_Aim of the task:_ Repeat the lines from the one containing "Given: Select Repair Work Order option" through the end of the records, replacing "Instruction" with "Command" and leaving everything else unchanged.

_Supplied material:_
>> START
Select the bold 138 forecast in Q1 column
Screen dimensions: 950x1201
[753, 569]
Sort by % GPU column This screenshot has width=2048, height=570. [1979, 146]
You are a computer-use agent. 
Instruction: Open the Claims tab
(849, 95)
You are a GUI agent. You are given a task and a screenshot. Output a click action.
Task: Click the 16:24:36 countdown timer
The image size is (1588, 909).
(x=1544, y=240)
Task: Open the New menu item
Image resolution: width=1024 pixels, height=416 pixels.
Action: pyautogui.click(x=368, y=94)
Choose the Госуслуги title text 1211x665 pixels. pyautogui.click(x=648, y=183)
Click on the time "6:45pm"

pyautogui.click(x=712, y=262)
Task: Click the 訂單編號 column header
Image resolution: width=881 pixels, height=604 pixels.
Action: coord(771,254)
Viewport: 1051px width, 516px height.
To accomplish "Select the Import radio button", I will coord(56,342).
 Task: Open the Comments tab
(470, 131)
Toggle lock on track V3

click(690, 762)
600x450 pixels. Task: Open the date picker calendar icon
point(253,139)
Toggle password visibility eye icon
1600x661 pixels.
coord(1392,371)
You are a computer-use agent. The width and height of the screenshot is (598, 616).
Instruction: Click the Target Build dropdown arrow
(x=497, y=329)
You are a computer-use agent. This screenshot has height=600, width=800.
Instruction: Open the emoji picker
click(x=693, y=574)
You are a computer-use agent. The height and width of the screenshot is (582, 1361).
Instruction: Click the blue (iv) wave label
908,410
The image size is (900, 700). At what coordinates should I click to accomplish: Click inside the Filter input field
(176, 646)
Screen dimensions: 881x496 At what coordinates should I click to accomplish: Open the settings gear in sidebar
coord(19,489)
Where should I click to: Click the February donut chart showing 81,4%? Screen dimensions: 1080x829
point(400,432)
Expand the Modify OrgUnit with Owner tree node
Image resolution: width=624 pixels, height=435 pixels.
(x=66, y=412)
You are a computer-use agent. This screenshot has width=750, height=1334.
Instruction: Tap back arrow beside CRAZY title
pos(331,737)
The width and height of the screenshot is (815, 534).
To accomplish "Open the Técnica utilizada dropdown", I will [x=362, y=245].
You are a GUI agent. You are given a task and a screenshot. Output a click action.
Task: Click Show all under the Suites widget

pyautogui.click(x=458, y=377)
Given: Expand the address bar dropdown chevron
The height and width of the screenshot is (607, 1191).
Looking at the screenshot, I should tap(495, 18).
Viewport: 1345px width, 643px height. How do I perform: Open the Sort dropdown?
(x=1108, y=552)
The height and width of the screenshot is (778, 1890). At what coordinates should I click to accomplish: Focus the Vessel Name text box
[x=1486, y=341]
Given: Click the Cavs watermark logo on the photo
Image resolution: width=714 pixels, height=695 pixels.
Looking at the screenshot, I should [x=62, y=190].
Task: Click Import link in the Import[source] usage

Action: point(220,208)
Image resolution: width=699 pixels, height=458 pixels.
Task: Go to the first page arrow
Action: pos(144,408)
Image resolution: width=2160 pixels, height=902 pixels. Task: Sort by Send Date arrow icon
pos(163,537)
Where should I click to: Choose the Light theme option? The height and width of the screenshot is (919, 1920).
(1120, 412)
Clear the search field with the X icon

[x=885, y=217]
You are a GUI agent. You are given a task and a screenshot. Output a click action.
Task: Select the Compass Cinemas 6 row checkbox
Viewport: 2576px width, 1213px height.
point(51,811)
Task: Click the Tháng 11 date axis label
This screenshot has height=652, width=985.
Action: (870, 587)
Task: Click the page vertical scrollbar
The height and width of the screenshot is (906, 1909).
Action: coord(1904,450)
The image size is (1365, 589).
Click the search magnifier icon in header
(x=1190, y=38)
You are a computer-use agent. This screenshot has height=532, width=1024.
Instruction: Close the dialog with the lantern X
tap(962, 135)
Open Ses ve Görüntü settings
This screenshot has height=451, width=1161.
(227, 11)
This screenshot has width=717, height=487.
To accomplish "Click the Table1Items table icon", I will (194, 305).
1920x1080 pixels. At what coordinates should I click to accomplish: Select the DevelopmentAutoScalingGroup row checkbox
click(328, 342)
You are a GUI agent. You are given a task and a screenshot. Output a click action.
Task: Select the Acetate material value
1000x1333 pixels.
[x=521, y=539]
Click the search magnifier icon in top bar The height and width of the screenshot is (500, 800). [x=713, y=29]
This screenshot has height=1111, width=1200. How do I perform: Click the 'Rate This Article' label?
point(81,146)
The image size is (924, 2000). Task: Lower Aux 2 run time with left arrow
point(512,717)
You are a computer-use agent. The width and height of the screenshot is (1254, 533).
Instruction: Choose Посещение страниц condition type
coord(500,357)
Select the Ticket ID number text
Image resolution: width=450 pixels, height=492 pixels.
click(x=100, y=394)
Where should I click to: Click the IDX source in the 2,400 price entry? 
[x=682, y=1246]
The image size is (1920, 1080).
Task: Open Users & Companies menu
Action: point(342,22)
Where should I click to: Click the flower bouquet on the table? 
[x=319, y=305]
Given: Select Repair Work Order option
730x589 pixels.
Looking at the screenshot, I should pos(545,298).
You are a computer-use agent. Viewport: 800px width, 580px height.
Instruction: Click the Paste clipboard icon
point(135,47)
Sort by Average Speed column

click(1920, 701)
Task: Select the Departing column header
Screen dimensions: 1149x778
>> END
_Exercise solution:_
Given: Select Repair Work Order option
730x589 pixels.
Looking at the screenshot, I should pos(545,298).
You are a computer-use agent. Viewport: 800px width, 580px height.
Command: Click the Paste clipboard icon
point(135,47)
Sort by Average Speed column

click(1920, 701)
Task: Select the Departing column header
Screen dimensions: 1149x778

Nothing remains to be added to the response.